(written for b. march 2004.)
hissing, but stingless
.
.
Everything Gaara hates about the desert, he can also find in Kabuto. After a few weeks, the differences blur into triviality: he wonders whether Kabuto is simply the product of dust and mirage. But it's not that easy, of course. No matter how hard Gaara blinks -- the insides of his eyelids sparking sharp noncolors against his vision -- Kabuto is still there, hovering at the edges of peripheral sight.
When Kabuto speaks, there is nothing insubstantial about his words; they define him more than the dimensions of his physical self. (Not that this is an indicator of anything in itself. In this village, one realizes too well the limits of flesh and blood, but Sand takes it one step further, reduces you to less than that, bleached bones and powdered ochre streaming through your veins.) It's not so much Kabuto's face that Gaara recalls but the way he speaks, the quicksand pull of his words. Habituation at its finest -- Gaara knows better than to listen for too long, and most of Kabuto's words slide cleanly through the hourglass of his consciousness, but others, the ones he suspects Kabuto really wants him to hear, have a way of stinging his senses like thin shards of lightning-fused glass.
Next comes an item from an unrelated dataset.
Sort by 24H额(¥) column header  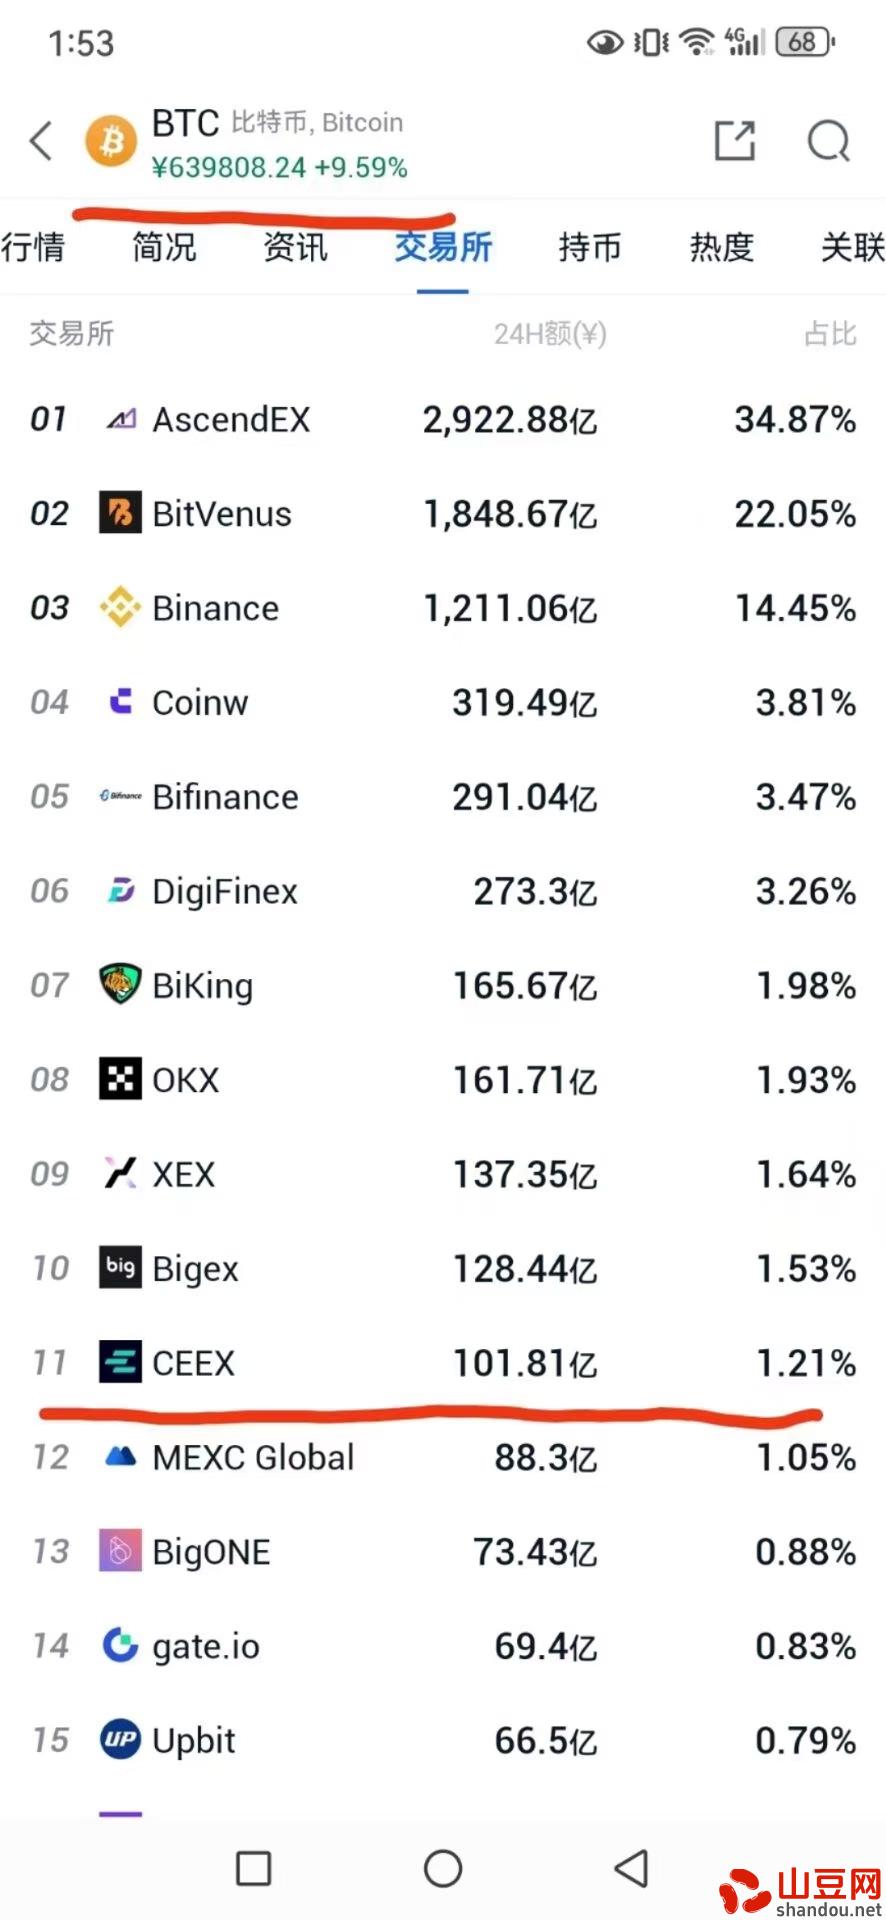[550, 334]
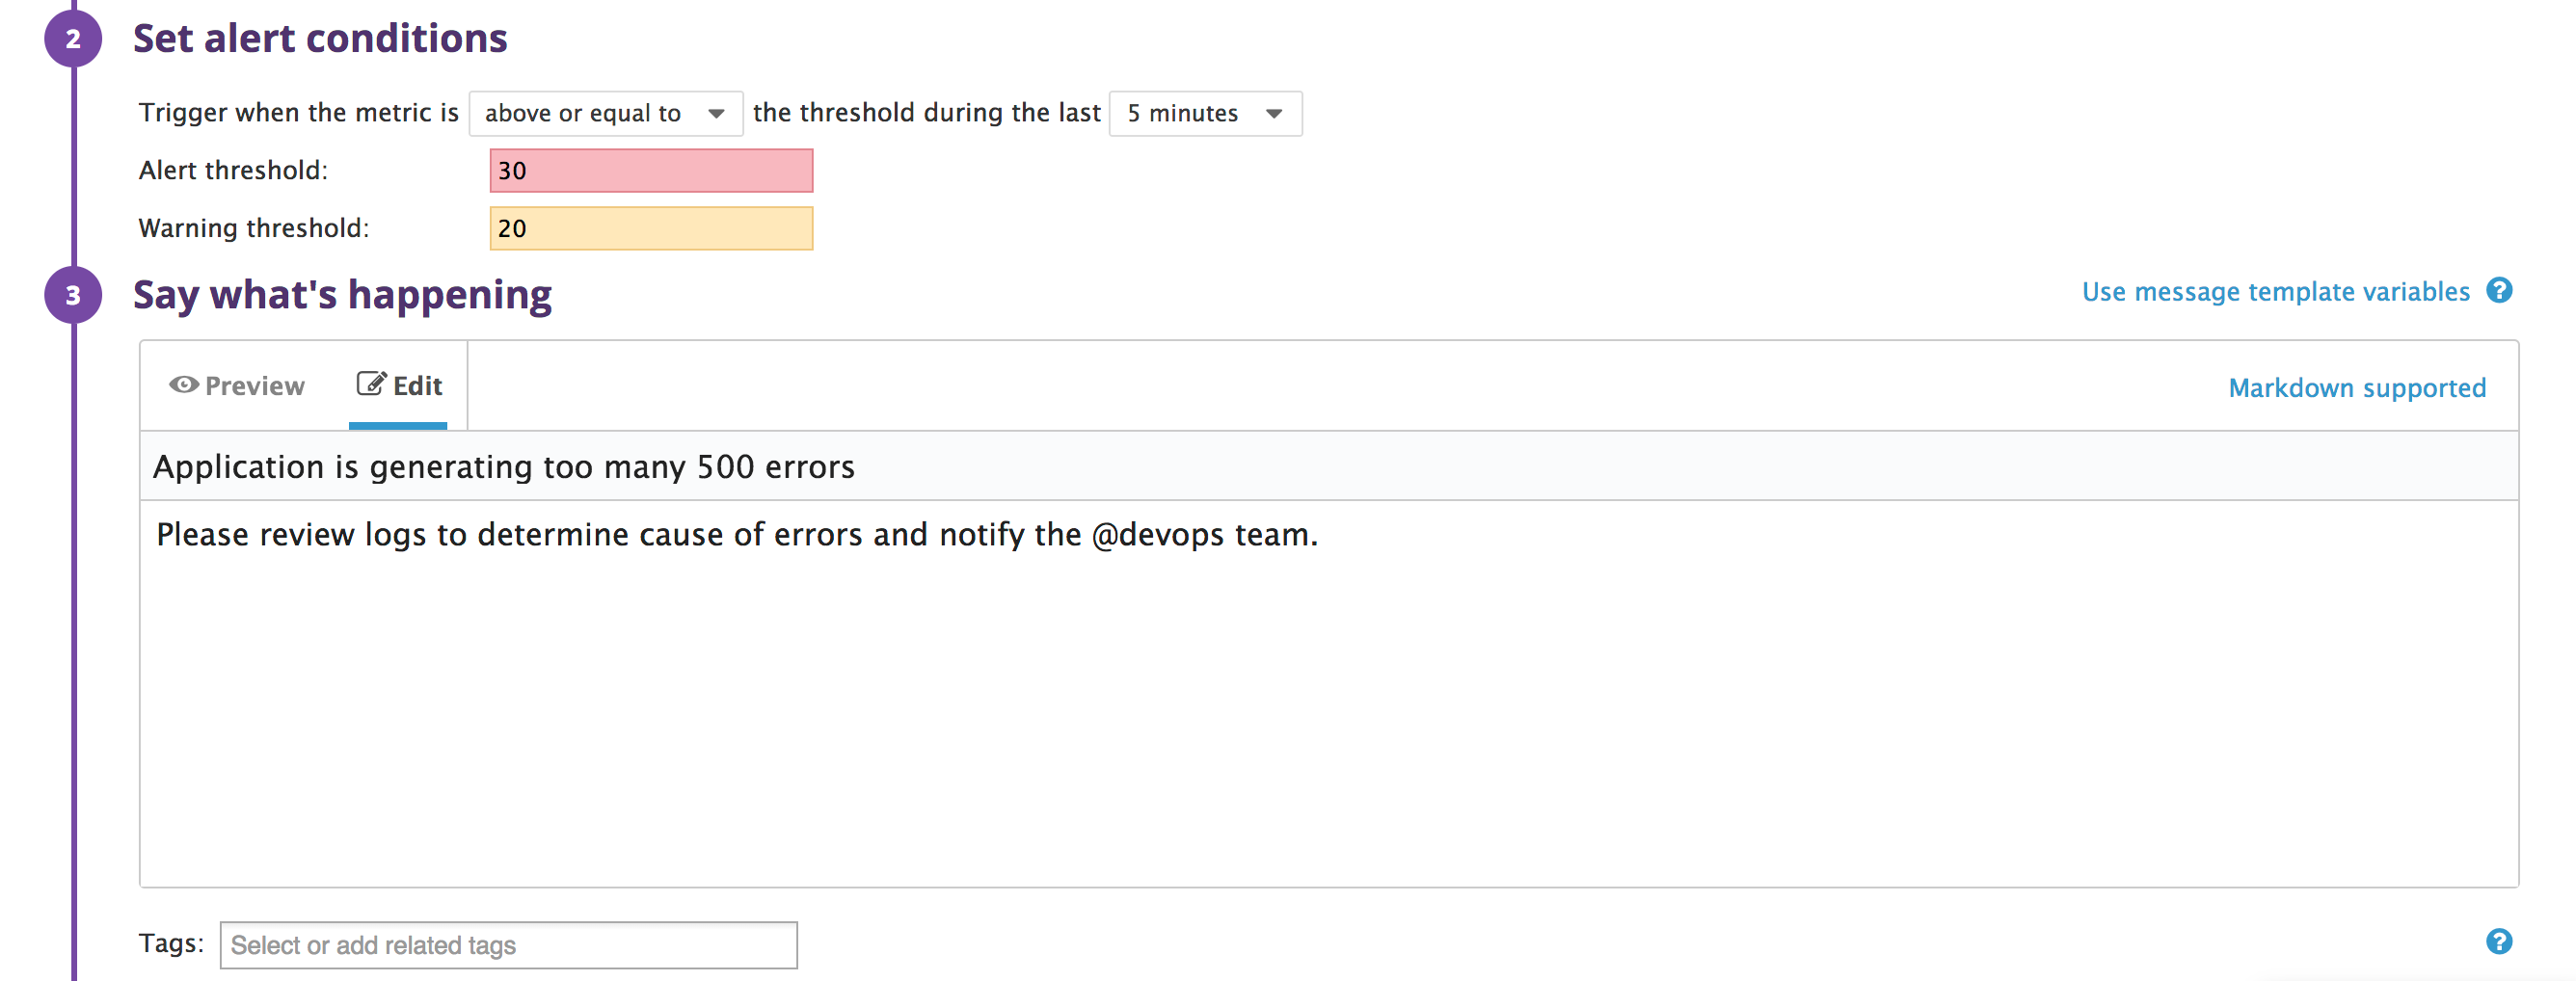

In his own way, Gaara practices patience, if only because he has long since learnt the futility of attempting to avoid the inevitable. So he doesn't ask until he finds Kabuto in his room, examining the little-used collection of scrolls in the shelves about the bedstead.
What do you want, he says, and Kabuto, who doesn't even look at him, replies, We always ask others the questions we want to ask ourselves.
Gaara has very little interest in verbal byplay. What do I want, then, he snaps. He expects Kabuto to make something up, something slightly off from true, the way you can't quite judge distance from dune to dune.
To sleep, perchance to dream, Kabuto quips. He still hasn't looked up from the parchment he's holding, but the smile is visible anyway, some tiny movement of his mouth that comes and goes like the shimmer of invisible heat off sunbaked asphalt.
The worst thing you can do when you're trapped in a sandstorm is to try and make your way home; it's too easy to lose your way when there are no visible landmarks, when you can't even see your own feet in front of you. Gaara, who has lived his entire life in Sand, knows this. He says nothing in response.